Wie setzt das Projekt den Stiftungszweck um?


"Mit unserer Stifterin sind wir davon überzeugt, dass Bildung maßgeblich über die Lebensqualität von Kindern entscheidet. Bildungschancen sind Lebenschancen. In unserem Projekt kommt ein weiterer Baustein dazu, der ebenfalls zu den Grundwerten der Gabriele Fink Stiftung gehört: die Verbindung von Bildung und Kultur."


Welche Rolle spielt Kultur im Bildungsbereich?


"Wir glauben daran, dass die Teilhabe an Kultur Kindern ein ästhetisches Erfahrungsfeld eröffnet, das sich unmittelbar auf die Entwicklung ihrer Persönlichkeit, ihres Selbstbewusstseins auswirkt. Mit Teilhabe meine ich, künstlerische Leistungen anderer zu rezipieren und selbst künstlerisch aktiv zu sein."

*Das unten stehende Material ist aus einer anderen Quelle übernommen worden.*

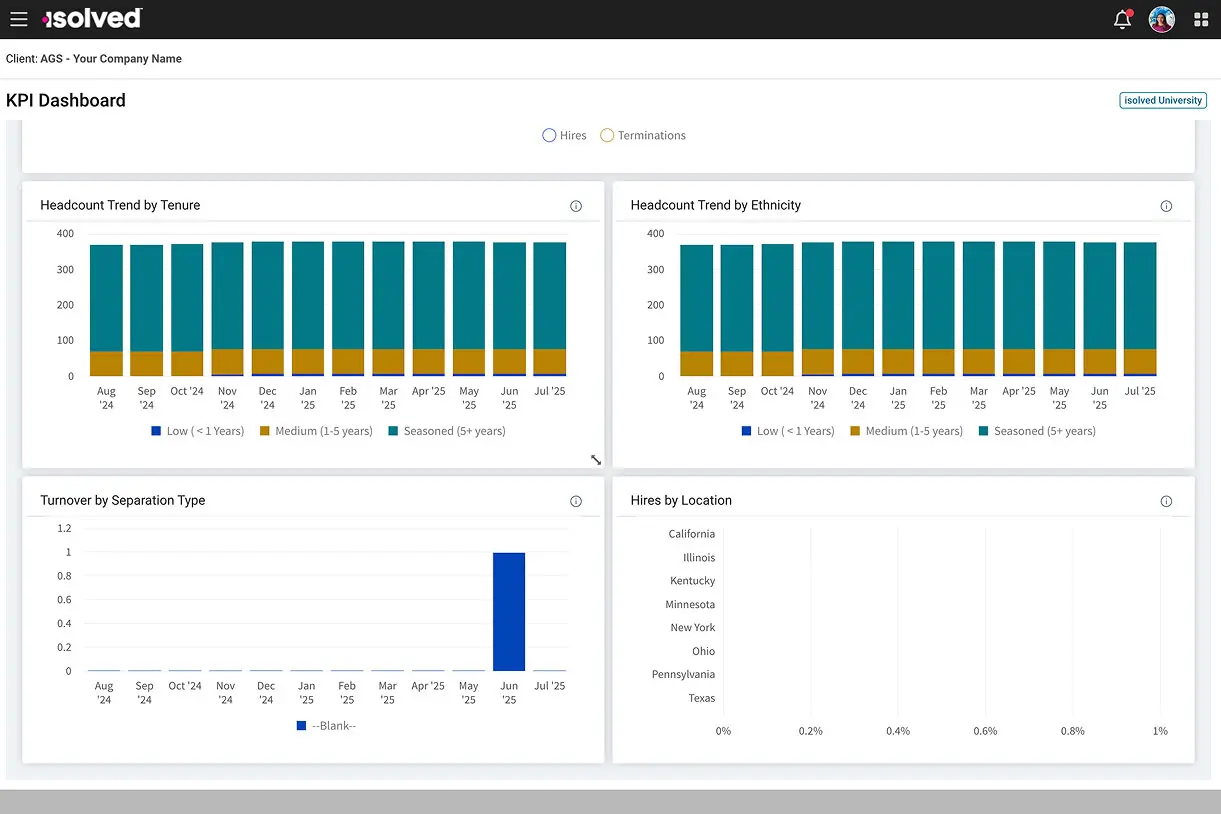1221x814 pixels.
Task: Select the Jul '25 bar in Tenure chart
Action: pos(550,309)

Was können die Schulen und Lehrer dazu beitragen?


"Wir möchten, dass Schulen Kulturorte werden. Schulen sollen ihren Unterricht so verändern, dass alle Kinder unabhängig von ihrer sozialen Herkunft Kontakt zu Kunst und Kultur bekommen – in der Schule und außerhalb der Schule. Theater, Museen, Bibliotheken und Kulturzentren sollen ebenso als Partner gewonnen werden wie Künstler und andere Kreative."


Wo sehen Sie bei der Projektarbeit Ihre Aufgaben?


"Zum einen versuchen wir, immer wieder mit Ideen zum Gelingen des Projekts beizutragen. Wir bieten motivierende und inspirierende Veranstaltungen für Lehrer und Schüler an, regen Fortbildungsmaßnahmen an und entwickeln Beratungsangebote. Zum anderen setzen wir unsere guten Kontakte zur Hamburger Kulturszene ein. Dazu kommt die tägliche Zusammenarbeit mit unseren Kooperationspartnern, der Schul- und der Kulturbehörde."


Was möchten Sie mit Ihrem Projekt erreichen?


"Da sind wir ganz unbescheiden: Wir möchten mit unserem Projekt einen nachhaltigen Beitrag zur Schulentwicklung in Hamburg leisten. Dafür brauchen wir Rückenwind vom Hamburger Senat und das Engagement von allen am Projekt Beteiligten: den Schülern, Schulleitern, Lehrern und Eltern, den Kulturschaffenden und natürlich unseren Partnern, der Schul- und der Kulturbehörde."


Was motiviert Sie selbst?


"Durch unser Projekt bin ich bei vielen Veranstaltungen mit Schülerinnen und Schülern dabei und staune immer wieder darüber, wie Kinder über sich hinauswachsen, ihre Ängste überwinden und sich von ihrem manchmal grauen Alltag befreien können. Dann weiß ich, dass wir auf dem richtigen Weg sind."


Ich danke Ihnen für das Gespräch.
Das Interview führte Herr Jürgen Beißner.